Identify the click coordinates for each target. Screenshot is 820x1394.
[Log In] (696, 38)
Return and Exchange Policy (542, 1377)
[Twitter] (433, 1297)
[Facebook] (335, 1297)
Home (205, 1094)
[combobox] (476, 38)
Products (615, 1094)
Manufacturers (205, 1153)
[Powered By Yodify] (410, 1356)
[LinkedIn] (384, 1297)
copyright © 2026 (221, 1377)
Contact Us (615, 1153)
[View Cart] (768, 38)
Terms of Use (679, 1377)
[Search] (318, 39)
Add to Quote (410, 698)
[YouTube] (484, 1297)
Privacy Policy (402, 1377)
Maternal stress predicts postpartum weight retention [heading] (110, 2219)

===

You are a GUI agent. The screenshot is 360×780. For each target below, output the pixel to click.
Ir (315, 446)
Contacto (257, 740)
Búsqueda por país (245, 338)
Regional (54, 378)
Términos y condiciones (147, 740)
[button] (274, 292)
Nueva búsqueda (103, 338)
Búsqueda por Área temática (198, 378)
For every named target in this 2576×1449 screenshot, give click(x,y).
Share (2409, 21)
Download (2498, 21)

===

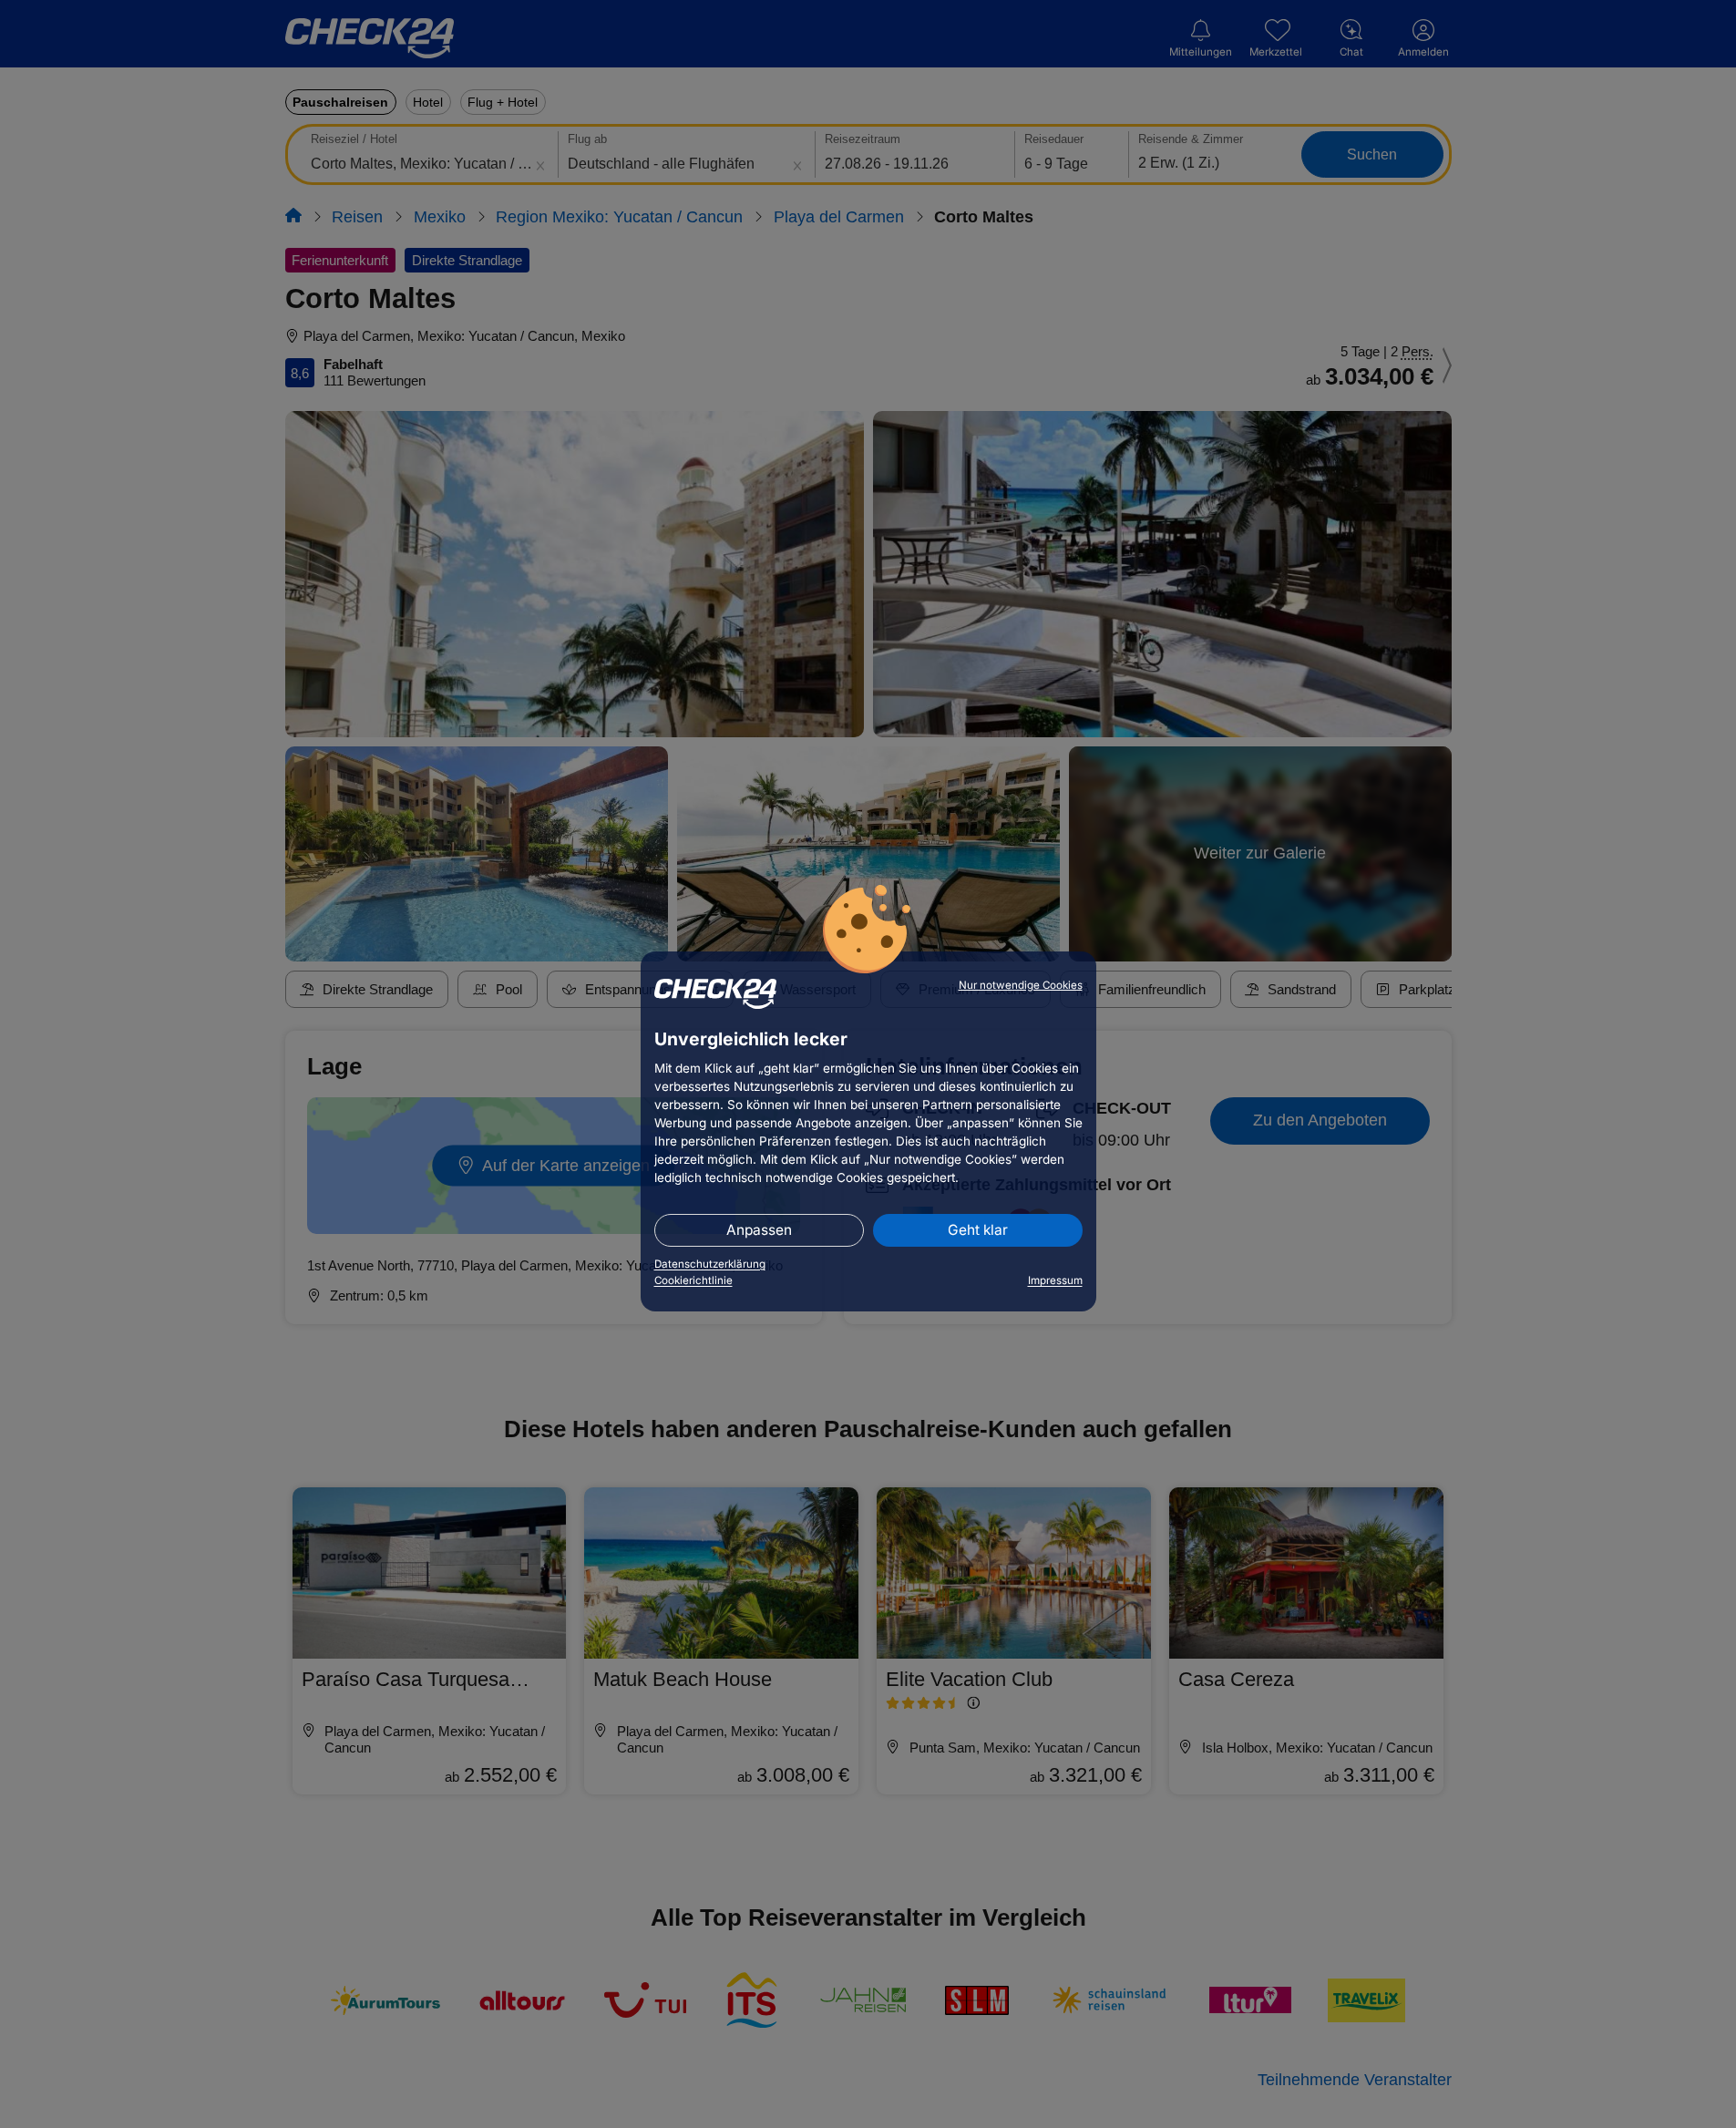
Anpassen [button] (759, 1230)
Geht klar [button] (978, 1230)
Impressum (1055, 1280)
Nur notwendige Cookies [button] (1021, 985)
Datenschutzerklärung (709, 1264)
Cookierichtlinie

===

Within the listing above, give again exactly every line from the line with "Return and Exchange Policy (542, 1377)" through the line with "Maternal stress predicts", both included, and no other line.

Return and Exchange Policy (542, 1377)
[Twitter] (433, 1297)
[Facebook] (335, 1297)
Home (205, 1094)
[combobox] (476, 38)
Products (615, 1094)
Manufacturers (205, 1153)
[Powered By Yodify] (410, 1356)
[LinkedIn] (384, 1297)
copyright © 2026 (221, 1377)
Contact Us (615, 1153)
[View Cart] (768, 38)
Terms of Use (679, 1377)
[Search] (318, 39)
Add to Quote (410, 698)
[YouTube] (484, 1297)
Privacy Policy (402, 1377)
Maternal stress predicts postpartum weight retention [heading] (110, 2219)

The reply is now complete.